Traditionally the USA is divided into several regions:
   2. New England, made up of Maine, New Hampshire, Vermont, Massachusetts,
      Connecticut, and Rhode Island.
   3. The Middle Atlantic, comprising New York, New Jersey, Pennsylvania,
      Delaware, and Maryland.
   4. The South, which runs from Virginia south to Florida and west as far
      as central Texas. This region also includes West Virginia, Kentucky,
      Tennessee, North Carolina, South Carolina, Georgia, Alabama,
      Mississippi, Arkansas, Louisiana, and parts of Missouri and Oklahoma.
   5. The Midwest, a broad collection of states sweeping westward from Ohio
      to Nebraska and including Michigan, Indiana, Wisconsin, Illinois,
      Minnesota, Iowa, parts of Missouri, North Dakota, South Dakota,
      Kansas, and eastern Colorado.
   6. The Southwest, made up of western Texas, portions of Oklahoma, New
      Mexico, Arizona, Nevada, and the southern interior part of California.

   7. The West, comprising Colorado, Wyoming, Montana, Utah, California,
      Nevada, Idaho, Oregon, Washington, Alaska, and Hawaii.
Note that there is nothing official about these regions; many other lineups
are possible. These groupings are offered simply as a way to begin the
otherwise daunting task of getting acquainted with the United States.

REGIONAL VARIETY
How much sense does it make to talk about American regions when practically
all Americans can watch the same television shows and go to the same fast-
food restaurants for dinner? One way to answer the question is by giving
examples of lingering regional differences.
Consider the food Americans eat. Most of it is standard wherever you go. A
person can buy packages of frozen peas bearing the same label in Idaho,
Missouri, and Virginia. Cereals, candy bars, and many other items also come
in identical packages from Alaska to Florida. Generally, the quality of
fresh fruits and vegetables does not vary much from one state to the next.
On the other hand, it would be unusual to be served hush puppies (a kind of
fried dough) or grits (boiled and ground corn prepared in a variety of
ways) in Massachusetts or Illinois, but normal to get them in Georgia.
Other regions have similar favorites that are hard to find elsewhere.
While American English is generally standard, American speech often differs
according to what part of the country you are in. Southerners tend to speak
slowly, in what is referred to as a 'Southern drawl.' Midwesterners use
'flat' a's (as in 'bad' or 'cat'), and the New York City patois features a
number of Yiddish words ('schlepp,' 'nosh,' 'nebbish') contributed by the
city's large Jewish population.
Regional differences also make themselves felt in less tangible ways, such
as attitudes and outlooks. An example is the attention paid to foreign
events in newspapers. In the East, where people look out across the
Atlantic Ocean, papers tend to show greatest concern with what is happening
in Europe, the Middle East, Africa, and western Asia. On the West Coast,
news editors give more attention to events in East Asia and Australia.
▬▬▬
How does the passage on U.S. regions describe grits? Rely only on the passage on U.S. regions.
▬▬▬
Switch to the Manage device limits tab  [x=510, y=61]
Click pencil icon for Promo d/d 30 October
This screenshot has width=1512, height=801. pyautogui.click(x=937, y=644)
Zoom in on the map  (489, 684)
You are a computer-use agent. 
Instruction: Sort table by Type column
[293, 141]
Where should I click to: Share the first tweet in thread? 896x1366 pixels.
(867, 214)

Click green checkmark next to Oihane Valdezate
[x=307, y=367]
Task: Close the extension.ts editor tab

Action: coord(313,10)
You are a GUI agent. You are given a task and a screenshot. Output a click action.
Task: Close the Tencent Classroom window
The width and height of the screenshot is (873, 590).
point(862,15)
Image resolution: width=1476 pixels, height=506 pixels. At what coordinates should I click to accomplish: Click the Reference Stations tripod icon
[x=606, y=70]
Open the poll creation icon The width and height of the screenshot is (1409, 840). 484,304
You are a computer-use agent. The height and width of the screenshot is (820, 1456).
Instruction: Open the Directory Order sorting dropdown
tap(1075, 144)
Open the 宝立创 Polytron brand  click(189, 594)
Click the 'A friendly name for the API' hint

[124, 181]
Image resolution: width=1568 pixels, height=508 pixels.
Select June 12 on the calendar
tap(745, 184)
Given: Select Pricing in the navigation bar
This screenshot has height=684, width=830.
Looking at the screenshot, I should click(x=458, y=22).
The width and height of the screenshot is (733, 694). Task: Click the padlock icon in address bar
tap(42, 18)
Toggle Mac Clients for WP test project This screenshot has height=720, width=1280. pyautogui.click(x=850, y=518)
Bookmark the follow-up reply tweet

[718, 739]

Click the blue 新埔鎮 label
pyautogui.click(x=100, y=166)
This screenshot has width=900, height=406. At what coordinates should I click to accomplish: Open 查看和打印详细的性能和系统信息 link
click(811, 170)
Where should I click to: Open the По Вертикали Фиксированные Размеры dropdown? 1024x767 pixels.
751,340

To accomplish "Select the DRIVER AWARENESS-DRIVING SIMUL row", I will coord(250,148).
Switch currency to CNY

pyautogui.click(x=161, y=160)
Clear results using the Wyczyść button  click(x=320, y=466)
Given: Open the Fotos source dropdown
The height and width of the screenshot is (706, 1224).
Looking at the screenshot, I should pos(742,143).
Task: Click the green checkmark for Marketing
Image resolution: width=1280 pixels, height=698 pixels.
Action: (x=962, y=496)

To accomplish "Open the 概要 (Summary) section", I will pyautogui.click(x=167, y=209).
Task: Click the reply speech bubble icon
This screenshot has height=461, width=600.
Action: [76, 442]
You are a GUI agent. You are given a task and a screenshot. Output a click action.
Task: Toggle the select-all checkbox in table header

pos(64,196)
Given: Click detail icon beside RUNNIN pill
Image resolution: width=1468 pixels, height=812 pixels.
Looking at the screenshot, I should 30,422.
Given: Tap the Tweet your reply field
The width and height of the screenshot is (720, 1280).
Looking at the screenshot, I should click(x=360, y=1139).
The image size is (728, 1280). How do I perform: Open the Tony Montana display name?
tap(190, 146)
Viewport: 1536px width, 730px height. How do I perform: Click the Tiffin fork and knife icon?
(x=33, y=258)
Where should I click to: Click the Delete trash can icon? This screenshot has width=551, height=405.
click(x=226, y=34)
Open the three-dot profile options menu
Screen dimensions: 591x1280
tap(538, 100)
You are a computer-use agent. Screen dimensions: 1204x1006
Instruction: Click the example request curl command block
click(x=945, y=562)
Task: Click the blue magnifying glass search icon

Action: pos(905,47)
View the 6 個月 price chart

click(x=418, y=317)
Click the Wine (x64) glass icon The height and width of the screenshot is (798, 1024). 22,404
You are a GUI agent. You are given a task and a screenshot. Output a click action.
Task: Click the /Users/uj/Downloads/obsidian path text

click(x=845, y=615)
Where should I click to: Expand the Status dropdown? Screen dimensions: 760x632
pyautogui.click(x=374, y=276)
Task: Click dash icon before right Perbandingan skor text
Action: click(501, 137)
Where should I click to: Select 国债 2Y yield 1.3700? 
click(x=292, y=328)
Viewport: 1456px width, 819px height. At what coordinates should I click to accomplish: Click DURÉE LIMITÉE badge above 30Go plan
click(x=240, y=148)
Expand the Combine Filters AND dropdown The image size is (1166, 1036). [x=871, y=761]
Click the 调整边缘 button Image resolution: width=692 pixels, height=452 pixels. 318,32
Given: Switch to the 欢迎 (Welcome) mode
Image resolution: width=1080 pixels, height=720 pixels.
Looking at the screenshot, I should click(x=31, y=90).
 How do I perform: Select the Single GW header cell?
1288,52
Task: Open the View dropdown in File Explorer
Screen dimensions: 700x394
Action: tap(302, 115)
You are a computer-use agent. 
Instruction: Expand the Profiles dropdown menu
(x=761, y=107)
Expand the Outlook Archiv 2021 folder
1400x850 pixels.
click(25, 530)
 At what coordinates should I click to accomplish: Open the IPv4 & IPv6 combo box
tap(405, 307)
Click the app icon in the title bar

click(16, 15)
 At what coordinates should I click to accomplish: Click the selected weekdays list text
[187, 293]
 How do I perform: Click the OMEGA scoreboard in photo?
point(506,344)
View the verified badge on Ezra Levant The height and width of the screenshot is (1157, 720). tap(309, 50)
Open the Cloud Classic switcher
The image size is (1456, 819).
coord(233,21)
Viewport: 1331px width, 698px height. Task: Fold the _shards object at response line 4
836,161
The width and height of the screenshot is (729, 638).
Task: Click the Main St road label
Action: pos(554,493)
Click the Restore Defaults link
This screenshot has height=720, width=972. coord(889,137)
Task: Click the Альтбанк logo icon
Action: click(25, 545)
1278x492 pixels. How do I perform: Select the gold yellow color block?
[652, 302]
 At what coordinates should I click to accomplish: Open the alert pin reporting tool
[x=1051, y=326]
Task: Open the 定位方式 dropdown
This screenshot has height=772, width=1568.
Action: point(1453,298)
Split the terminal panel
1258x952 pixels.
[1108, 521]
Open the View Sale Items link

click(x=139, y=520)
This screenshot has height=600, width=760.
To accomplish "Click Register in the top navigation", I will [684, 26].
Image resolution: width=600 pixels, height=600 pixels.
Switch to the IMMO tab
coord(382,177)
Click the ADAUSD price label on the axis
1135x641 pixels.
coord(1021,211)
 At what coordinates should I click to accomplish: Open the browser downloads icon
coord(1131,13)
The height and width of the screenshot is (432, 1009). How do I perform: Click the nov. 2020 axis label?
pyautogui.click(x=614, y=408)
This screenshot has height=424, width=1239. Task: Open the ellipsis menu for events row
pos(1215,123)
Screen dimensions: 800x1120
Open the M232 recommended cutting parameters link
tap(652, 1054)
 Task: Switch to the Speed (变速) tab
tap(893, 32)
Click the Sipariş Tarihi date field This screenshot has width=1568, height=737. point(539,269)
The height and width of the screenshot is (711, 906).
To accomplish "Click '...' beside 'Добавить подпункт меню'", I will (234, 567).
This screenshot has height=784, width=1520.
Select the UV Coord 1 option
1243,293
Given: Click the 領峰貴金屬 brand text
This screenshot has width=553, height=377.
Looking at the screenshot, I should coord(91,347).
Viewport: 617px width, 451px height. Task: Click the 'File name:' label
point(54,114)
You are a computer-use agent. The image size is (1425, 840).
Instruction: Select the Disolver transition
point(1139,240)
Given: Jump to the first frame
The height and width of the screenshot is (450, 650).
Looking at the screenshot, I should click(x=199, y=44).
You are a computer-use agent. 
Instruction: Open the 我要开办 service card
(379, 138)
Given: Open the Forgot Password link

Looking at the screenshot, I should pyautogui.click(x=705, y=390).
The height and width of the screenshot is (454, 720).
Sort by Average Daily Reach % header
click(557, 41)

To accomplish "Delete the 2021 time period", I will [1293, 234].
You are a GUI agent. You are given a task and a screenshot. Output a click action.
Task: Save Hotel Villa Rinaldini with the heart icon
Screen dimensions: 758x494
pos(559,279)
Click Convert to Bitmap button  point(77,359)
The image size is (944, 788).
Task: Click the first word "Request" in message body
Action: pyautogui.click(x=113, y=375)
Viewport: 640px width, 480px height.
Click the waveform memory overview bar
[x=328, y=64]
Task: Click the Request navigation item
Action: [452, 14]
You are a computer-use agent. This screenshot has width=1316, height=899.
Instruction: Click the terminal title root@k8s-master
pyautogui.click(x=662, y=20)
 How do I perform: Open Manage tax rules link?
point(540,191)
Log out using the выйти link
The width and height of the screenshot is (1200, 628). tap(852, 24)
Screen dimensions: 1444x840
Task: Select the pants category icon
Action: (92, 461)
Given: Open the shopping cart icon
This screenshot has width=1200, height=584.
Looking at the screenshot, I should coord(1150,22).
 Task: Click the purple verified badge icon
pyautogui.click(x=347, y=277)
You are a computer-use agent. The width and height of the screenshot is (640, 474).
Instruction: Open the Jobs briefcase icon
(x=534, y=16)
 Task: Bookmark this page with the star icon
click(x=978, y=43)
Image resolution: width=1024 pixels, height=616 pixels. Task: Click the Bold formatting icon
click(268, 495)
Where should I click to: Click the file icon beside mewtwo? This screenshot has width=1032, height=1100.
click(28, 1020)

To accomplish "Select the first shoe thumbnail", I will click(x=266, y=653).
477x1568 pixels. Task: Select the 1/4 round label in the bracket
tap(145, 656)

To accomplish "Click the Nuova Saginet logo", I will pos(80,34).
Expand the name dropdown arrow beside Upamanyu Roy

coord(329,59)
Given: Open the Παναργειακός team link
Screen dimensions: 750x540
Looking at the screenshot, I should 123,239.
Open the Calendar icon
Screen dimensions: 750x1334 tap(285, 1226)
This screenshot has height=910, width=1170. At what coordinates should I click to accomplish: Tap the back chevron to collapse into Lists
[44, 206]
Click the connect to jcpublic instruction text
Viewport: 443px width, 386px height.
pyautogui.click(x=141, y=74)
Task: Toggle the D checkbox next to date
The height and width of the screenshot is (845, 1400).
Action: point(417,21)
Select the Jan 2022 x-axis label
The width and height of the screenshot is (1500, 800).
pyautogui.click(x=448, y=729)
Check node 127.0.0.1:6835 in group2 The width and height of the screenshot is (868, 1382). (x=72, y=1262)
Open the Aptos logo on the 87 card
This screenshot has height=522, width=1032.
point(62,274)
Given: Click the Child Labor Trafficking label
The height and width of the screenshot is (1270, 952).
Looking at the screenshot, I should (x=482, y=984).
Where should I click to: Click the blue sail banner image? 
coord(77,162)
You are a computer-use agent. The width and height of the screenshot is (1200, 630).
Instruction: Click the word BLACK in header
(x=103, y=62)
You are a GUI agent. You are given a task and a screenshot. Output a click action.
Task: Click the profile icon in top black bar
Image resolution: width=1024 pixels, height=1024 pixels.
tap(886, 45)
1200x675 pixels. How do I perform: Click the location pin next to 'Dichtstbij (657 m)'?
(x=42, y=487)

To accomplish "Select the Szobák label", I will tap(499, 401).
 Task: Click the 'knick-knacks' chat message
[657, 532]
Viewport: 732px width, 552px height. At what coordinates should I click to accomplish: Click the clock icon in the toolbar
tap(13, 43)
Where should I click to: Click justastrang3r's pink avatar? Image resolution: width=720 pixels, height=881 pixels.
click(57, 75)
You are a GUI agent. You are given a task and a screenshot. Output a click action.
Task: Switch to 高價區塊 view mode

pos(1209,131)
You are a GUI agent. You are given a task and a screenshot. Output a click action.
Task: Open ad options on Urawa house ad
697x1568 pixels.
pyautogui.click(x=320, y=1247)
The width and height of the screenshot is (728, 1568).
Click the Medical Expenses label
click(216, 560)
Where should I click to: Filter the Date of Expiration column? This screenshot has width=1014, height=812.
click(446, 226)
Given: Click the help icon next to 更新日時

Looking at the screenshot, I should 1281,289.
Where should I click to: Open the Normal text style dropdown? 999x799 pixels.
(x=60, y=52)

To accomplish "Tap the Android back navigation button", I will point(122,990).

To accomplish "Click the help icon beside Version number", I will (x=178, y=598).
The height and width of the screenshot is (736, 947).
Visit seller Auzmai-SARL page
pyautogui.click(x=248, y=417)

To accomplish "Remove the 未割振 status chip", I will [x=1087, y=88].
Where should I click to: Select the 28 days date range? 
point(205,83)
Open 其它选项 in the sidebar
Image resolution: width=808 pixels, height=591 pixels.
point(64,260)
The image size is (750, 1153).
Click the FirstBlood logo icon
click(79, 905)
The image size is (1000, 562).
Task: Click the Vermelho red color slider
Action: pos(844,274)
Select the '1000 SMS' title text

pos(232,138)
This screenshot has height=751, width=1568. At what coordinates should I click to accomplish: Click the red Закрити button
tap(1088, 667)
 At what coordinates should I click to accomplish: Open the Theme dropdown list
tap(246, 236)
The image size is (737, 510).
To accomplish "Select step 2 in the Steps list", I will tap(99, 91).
▬▬▬
[SOLUTION TO THE PROBLEM]:
Grits are boiled and ground corn prepared in a variety of ways.